TASK PROMPT: Would you work out how many of the lines below hold "header" and reply with nothing but the number?

[Collected data entries]
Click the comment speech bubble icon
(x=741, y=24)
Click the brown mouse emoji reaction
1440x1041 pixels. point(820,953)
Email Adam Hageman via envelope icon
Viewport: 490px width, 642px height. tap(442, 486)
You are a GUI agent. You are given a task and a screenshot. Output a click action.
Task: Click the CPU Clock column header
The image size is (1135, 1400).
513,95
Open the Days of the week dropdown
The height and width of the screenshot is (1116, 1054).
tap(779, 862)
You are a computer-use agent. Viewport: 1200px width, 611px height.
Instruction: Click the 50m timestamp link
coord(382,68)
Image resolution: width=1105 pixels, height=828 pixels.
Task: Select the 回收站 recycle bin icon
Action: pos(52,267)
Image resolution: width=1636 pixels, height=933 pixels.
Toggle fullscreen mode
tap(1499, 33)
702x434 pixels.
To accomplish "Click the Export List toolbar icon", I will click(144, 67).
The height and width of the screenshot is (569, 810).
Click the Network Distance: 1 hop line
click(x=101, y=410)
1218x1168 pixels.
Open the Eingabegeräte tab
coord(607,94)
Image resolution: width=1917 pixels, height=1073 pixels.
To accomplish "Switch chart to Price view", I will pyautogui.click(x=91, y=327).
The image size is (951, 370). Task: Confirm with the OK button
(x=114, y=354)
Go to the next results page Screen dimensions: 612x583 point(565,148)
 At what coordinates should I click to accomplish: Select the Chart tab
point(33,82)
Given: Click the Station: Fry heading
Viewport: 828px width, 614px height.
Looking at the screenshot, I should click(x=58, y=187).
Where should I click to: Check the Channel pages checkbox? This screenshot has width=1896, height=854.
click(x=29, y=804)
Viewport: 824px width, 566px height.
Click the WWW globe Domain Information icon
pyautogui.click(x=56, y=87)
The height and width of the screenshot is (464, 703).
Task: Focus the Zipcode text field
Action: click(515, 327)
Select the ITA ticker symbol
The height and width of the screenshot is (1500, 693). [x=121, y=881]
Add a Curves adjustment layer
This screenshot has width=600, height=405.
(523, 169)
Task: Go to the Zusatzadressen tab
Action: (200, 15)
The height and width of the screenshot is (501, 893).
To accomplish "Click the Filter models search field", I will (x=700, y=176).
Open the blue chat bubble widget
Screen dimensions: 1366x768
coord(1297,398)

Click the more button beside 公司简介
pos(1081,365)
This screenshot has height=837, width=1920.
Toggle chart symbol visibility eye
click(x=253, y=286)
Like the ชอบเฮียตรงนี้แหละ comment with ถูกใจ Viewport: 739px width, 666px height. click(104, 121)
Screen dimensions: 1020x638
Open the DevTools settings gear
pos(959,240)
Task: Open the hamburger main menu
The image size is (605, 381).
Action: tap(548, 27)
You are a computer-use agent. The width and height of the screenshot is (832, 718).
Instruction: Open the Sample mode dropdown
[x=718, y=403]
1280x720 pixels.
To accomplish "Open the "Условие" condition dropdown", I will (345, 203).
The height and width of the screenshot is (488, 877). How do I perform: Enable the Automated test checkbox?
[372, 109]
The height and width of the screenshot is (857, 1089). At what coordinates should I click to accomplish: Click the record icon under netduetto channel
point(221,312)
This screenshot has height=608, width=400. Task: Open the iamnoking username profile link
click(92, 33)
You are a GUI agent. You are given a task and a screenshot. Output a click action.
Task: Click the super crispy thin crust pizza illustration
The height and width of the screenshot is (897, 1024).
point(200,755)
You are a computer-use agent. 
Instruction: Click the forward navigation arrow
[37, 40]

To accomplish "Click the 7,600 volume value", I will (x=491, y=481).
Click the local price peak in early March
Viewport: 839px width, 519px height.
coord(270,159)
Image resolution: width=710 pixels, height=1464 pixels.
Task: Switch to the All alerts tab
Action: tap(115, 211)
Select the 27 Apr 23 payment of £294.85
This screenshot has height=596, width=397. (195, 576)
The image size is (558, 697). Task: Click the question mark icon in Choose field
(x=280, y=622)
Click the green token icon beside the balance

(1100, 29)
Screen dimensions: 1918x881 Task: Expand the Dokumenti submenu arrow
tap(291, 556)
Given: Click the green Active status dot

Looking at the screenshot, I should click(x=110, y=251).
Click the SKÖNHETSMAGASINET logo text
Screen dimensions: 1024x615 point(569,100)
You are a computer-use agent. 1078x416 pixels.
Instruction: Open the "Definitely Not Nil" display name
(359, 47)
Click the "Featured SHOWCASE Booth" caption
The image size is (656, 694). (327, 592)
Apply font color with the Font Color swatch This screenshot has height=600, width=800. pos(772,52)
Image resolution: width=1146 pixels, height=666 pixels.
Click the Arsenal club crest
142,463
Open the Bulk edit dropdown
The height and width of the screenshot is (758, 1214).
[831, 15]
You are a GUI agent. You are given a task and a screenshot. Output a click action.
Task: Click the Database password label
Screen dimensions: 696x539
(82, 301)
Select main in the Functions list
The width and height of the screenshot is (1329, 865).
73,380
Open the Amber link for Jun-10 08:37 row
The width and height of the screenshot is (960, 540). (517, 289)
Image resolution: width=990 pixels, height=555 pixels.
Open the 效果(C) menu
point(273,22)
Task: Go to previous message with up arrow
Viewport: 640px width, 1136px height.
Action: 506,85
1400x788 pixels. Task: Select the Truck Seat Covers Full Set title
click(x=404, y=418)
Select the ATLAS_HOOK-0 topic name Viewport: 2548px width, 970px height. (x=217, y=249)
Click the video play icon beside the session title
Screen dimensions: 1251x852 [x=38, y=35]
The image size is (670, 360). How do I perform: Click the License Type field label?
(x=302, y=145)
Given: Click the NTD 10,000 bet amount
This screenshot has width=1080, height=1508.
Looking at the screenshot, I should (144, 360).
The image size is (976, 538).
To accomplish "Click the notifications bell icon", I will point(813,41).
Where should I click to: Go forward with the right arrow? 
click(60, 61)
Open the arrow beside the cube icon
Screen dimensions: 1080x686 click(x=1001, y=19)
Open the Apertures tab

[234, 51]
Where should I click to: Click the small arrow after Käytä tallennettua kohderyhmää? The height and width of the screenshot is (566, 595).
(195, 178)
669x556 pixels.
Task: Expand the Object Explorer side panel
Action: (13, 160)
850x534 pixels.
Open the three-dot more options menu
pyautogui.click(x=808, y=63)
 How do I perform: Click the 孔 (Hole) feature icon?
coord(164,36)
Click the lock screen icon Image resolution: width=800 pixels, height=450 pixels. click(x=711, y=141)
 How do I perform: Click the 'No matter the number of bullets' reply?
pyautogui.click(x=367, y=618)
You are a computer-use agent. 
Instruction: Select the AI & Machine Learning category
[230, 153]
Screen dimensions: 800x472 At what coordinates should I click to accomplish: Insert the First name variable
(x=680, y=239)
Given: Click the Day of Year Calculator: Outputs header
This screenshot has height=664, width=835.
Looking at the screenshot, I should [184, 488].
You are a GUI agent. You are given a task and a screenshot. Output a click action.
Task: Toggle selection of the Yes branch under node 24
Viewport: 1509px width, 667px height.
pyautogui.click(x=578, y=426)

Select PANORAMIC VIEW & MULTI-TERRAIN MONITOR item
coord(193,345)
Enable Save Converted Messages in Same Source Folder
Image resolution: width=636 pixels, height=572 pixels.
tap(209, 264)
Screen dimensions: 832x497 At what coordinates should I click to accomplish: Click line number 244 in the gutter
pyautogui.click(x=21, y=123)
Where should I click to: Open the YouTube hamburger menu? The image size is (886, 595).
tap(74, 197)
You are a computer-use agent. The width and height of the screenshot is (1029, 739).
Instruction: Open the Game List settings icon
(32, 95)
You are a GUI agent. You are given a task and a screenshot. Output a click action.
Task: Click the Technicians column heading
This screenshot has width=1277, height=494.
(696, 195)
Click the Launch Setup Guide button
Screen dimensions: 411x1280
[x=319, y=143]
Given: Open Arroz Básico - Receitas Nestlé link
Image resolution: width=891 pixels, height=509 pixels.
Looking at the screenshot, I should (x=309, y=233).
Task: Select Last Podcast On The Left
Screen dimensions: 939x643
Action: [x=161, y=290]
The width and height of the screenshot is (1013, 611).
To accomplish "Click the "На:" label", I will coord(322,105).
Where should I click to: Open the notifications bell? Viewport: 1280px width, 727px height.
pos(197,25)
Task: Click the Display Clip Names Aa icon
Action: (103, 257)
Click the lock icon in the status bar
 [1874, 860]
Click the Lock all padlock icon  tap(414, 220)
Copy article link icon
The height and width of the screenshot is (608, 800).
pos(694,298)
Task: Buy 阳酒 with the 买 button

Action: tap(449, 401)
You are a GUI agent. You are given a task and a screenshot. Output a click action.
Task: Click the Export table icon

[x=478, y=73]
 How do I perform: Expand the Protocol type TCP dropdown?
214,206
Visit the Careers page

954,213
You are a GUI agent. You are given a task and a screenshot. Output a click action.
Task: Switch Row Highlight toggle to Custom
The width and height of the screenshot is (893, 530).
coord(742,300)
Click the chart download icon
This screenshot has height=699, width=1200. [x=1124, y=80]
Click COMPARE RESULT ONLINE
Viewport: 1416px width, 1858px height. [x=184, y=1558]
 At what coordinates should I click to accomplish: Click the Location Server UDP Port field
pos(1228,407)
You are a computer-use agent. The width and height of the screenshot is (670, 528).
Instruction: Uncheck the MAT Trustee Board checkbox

EXERCISE RESPONSE: 2